- [TASK DESCRIPTION] An exact transcription is needed, starting at the line containing "Where should I" and running through the last line of the records, with every picture left out.

** Opening RECORDED DATA block **

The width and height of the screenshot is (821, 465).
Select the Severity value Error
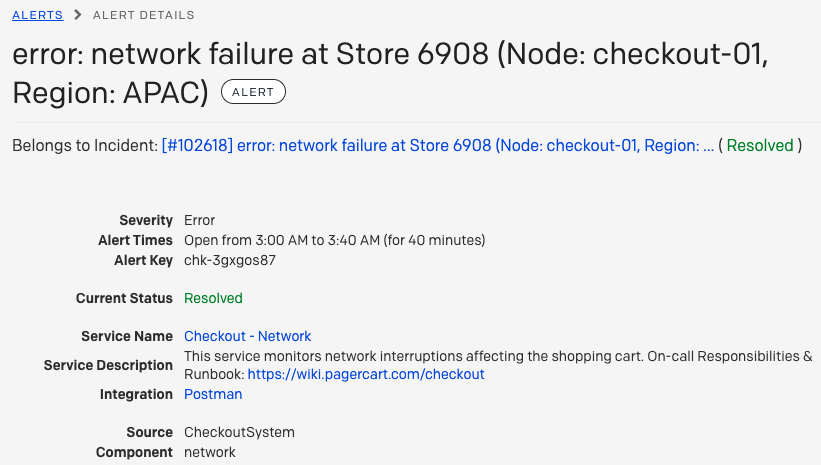coord(199,220)
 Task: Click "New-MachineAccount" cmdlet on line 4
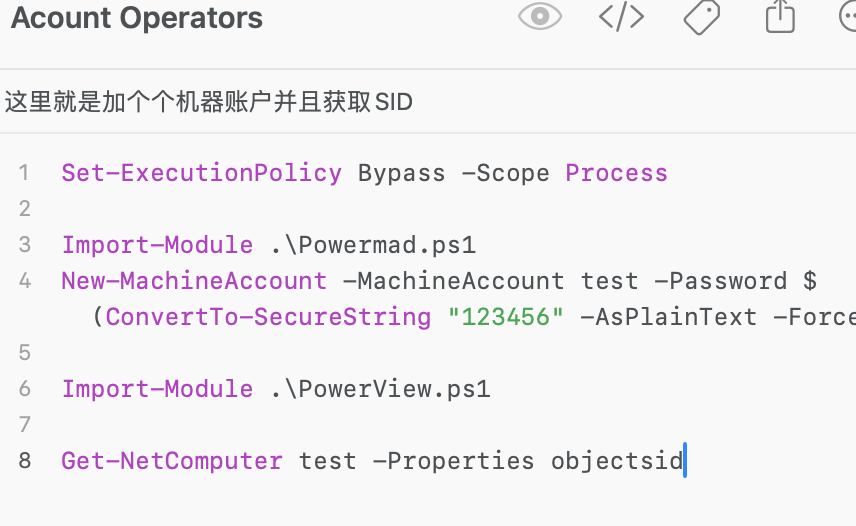[x=194, y=281]
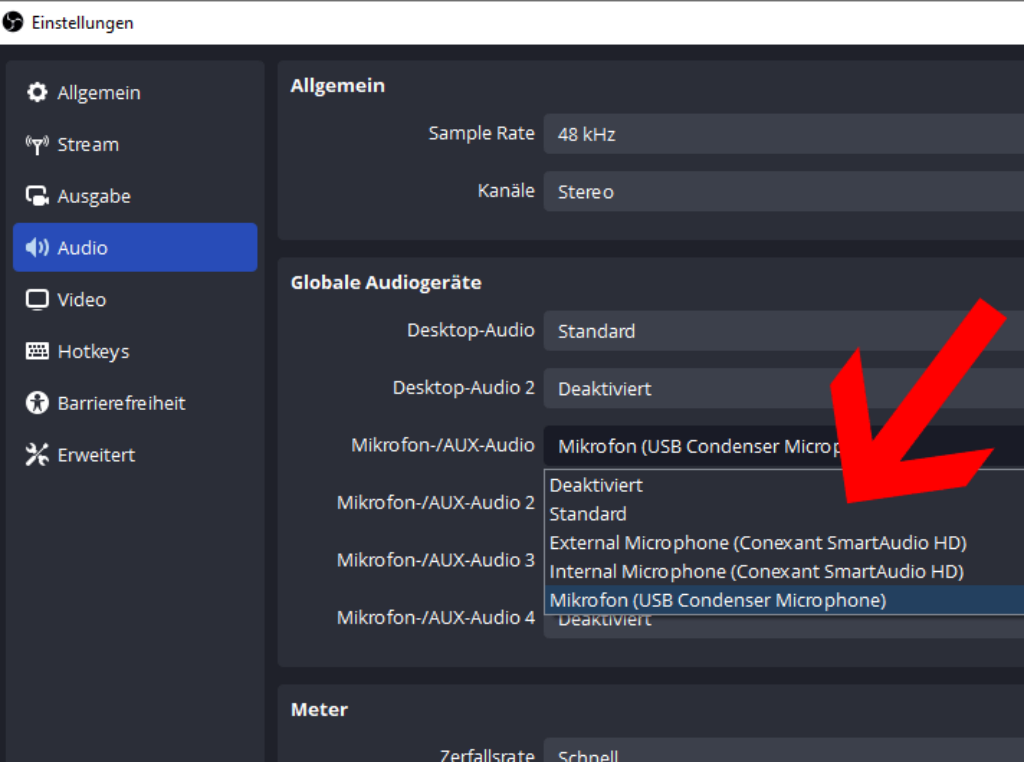Select External Microphone (Conexant SmartAudio HD)
The width and height of the screenshot is (1024, 762).
757,543
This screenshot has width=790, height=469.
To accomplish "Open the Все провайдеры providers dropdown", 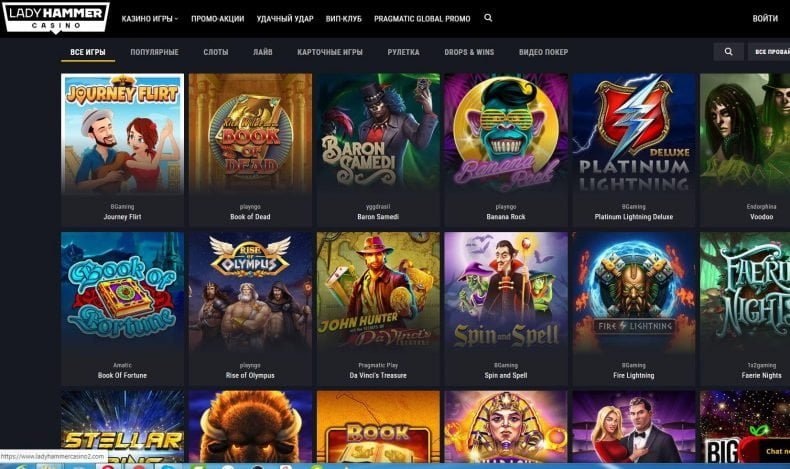I will 770,52.
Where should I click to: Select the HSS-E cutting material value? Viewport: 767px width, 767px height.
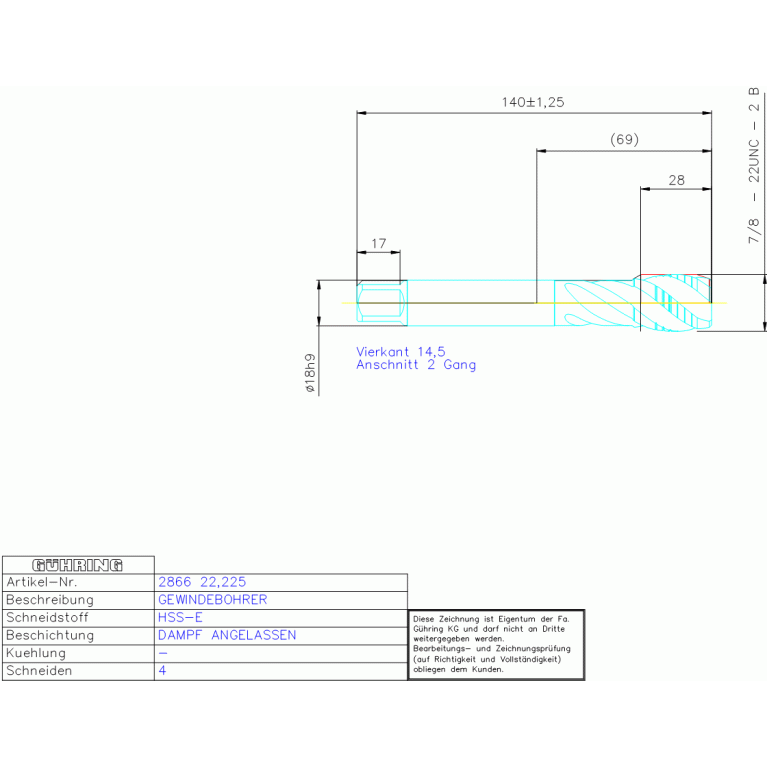(180, 618)
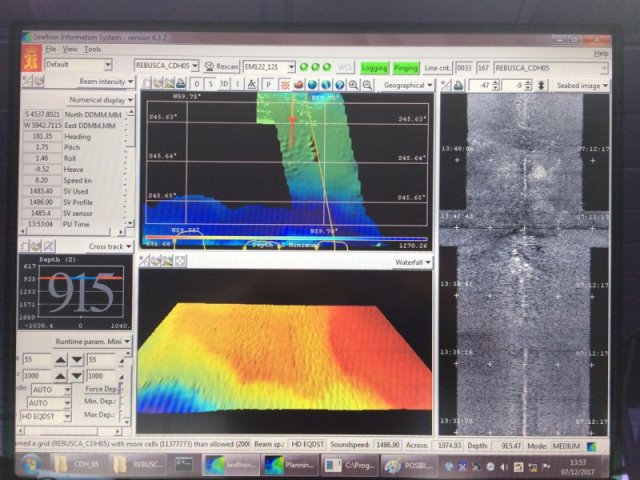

** Closing RECORDED DATA block **

- [RESPONSE AREA]
Where should I click to: Select the HSS-E cutting material value? Viewport: 767px width, 767px height.
(180, 618)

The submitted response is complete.